In the fall of 2016, Karosen wrote, with children's book author Chana Stiefel, "Why Can't Grandma Remember My Name?", which juxtaposes paintings and drawings created by children with those created by Alzheimer's patients. It tackles a child's questions such as "How can I have fun with Grandma?" and "Will Grandma get worse?" and offers advice for families coping with the illness, with royalties benefiting the foundation.

In 2006, Honorable Scott Stringer appointed Karosen as his representative to the Times Square Alliance board. Karosen was also a board member for the New York City Fund for Public Advocacy, Midwest Chapter of the Leukemia Society, United States Coast Guard Foundation and the Wilbraham Monson Academy.

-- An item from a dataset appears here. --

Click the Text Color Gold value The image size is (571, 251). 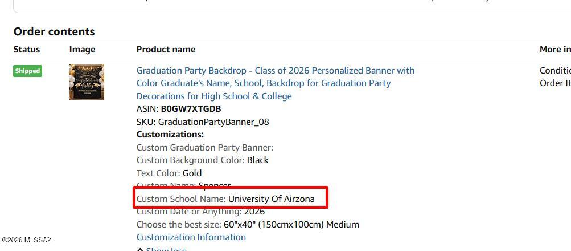point(192,173)
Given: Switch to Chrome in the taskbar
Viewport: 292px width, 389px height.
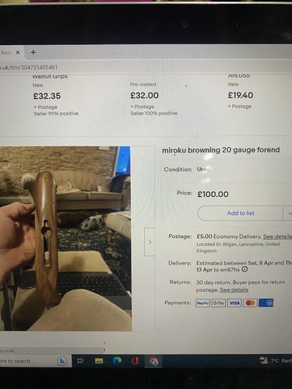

He was a member of the boards of the Intrepid Sea, Air, & Space Museum Foundation and the Fisher Center for Alzheimer's Research Foundation, where he served as president and CEO beginning in 2009. He served on the board of directors for Temple Emanu-El Synagogue in Miami Beach, Florida.

==Personal life==

Kent Lawrence Karosen was born in Kansas City, Missouri, to Mary Vivian and Leon Karosen, who lived in Mission Hills, Kansas. His father, Leon, was an owner of the Kansas City Kings, the National Basketball Association team, and Youthcraft Coats and Suits, Inc.

In 2008, Karosen married Brian Byrl Hauserman in Provincetown, Massachusetts and again in a religious ceremony in New York City, NY. Hauserman was a residential broker at Prudential Douglas Elliman in Manhattan. Together, they managed the business consulting firm, Karosen Strategic Partners, LLC where Karosen served as president. They relocated to Miami Beach, Florida where Karosen became active in the Jewish community. He served on the board of directors for the Temple Emanu-El Synagogue.

Karosen died at Mount Sinai Medical Center in Miami Beach, Florida on Thursday, December 6, 2018, at the age of 53.

Brian Hauserman died on September 16, 2019.